De retour à Thiaroye, rien n’a changé pour Samba. Comme beaucoup d’autres, il est toujours sans emploi. Alors, il ne jette pas la pierre à ceux qui veulent partir. « Je ne vais pas leur interdire de partir. Vous avez vu leurs conditions de vie ? Comment peuvent-ils rester comme ça ? Pour parer à ça, ils tentent une aventure pour essayer de prendre en charge leur famille. Je pense que c’est sage. » Sage, mais dangereux. Des centaines d’Africains ont en effet péri en mer pendant la traversée. Mais Samba est fataliste. « Ces gens-là, si ils étaient restés, est-ce qu’ils ne seraient pas morts ici, rétorque-t-il. Nous sommes des croyants. »
« Je n’étais pas d’accord. Il a insisté. Je l’ai laissé partir. »

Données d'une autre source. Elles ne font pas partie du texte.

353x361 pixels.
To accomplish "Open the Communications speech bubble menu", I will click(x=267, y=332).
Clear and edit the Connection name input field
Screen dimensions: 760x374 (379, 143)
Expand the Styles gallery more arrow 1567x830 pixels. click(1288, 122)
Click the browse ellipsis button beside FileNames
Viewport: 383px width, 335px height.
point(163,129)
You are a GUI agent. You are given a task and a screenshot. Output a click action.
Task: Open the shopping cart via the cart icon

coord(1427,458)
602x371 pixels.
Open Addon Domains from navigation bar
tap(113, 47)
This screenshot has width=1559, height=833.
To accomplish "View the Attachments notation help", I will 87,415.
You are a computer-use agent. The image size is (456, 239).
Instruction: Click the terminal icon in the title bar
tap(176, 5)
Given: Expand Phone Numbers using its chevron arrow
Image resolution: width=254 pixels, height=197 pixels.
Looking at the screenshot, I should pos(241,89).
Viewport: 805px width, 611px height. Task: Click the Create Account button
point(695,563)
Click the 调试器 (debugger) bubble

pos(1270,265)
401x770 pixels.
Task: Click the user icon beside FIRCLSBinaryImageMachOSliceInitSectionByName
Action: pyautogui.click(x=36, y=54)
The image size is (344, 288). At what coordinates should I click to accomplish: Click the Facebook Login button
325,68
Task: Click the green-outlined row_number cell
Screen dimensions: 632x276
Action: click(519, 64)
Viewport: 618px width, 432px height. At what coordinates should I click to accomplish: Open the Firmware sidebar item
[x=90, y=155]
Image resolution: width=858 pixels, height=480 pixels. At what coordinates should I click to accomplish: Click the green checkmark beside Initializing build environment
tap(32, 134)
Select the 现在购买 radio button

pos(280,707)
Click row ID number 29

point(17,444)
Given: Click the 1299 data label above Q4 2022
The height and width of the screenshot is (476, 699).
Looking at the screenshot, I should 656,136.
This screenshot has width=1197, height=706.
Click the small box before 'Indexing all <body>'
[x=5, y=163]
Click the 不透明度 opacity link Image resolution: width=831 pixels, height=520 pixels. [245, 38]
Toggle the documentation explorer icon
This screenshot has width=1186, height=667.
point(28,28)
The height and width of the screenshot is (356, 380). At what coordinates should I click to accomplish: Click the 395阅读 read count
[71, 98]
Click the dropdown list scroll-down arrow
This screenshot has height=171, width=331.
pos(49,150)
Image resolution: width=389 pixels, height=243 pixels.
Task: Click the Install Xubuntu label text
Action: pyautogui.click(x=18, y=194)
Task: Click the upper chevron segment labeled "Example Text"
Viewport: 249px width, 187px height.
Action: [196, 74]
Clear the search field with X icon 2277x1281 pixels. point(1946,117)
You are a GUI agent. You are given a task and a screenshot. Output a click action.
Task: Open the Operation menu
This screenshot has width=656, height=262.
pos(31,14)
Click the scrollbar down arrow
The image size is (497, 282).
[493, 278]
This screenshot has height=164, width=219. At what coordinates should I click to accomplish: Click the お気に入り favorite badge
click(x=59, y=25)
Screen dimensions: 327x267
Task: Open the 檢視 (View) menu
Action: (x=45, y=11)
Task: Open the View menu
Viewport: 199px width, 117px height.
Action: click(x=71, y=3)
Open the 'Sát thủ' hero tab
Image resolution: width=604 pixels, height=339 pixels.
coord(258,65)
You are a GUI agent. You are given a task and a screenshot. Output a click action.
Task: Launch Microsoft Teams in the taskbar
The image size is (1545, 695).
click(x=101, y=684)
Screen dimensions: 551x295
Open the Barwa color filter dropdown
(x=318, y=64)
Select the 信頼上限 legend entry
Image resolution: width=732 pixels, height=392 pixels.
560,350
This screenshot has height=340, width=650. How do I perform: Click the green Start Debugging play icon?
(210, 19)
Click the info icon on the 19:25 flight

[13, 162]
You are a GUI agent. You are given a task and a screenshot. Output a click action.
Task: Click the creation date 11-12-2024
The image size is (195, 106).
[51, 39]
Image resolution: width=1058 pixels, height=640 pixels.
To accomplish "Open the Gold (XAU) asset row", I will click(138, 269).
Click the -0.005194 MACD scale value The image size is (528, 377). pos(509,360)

En marchant dans les ruelles étroites de la ville on croise des jeunes en train de tuer le temps autour d’un thé à la menthe. Rien à faire. Pas d’argent, pas de travail. Et leurs parents sont souvent dans la même situation, au point que certains d'entre eux voudraient bien qu’un de leurs enfants parte en Espagne, histoire de soutenir la famille. « J’ai trois fils et une fille. Ils ne font rien. Ils vont jusqu’à mal me considérer, parce que je ne suis pas capable de leur donner quelque chose pour partir, explique un père qui préfère garder l'anonymat. C’est aberrant. Mais si j’avais les moyens je leur financerai le voyage, car je sais qu’ils veulent faire quelque chose pour moi. »
Un risque qu’Alioune, un jeune d’ici, a pris en février dernier. Mais il a disparu en mer. Son copain, Vieux Ndiaye, étudiant à Saint-Louis avait pourtant tenté de l’en dissuader. « Il m’avait dit qu’il voulait y aller. Je lui ai dit que je n’étais pas d’accord. Il a insisté. Je l’ai laissé partir. Quinze jours après on nous raconté que leur pirogue a disparu »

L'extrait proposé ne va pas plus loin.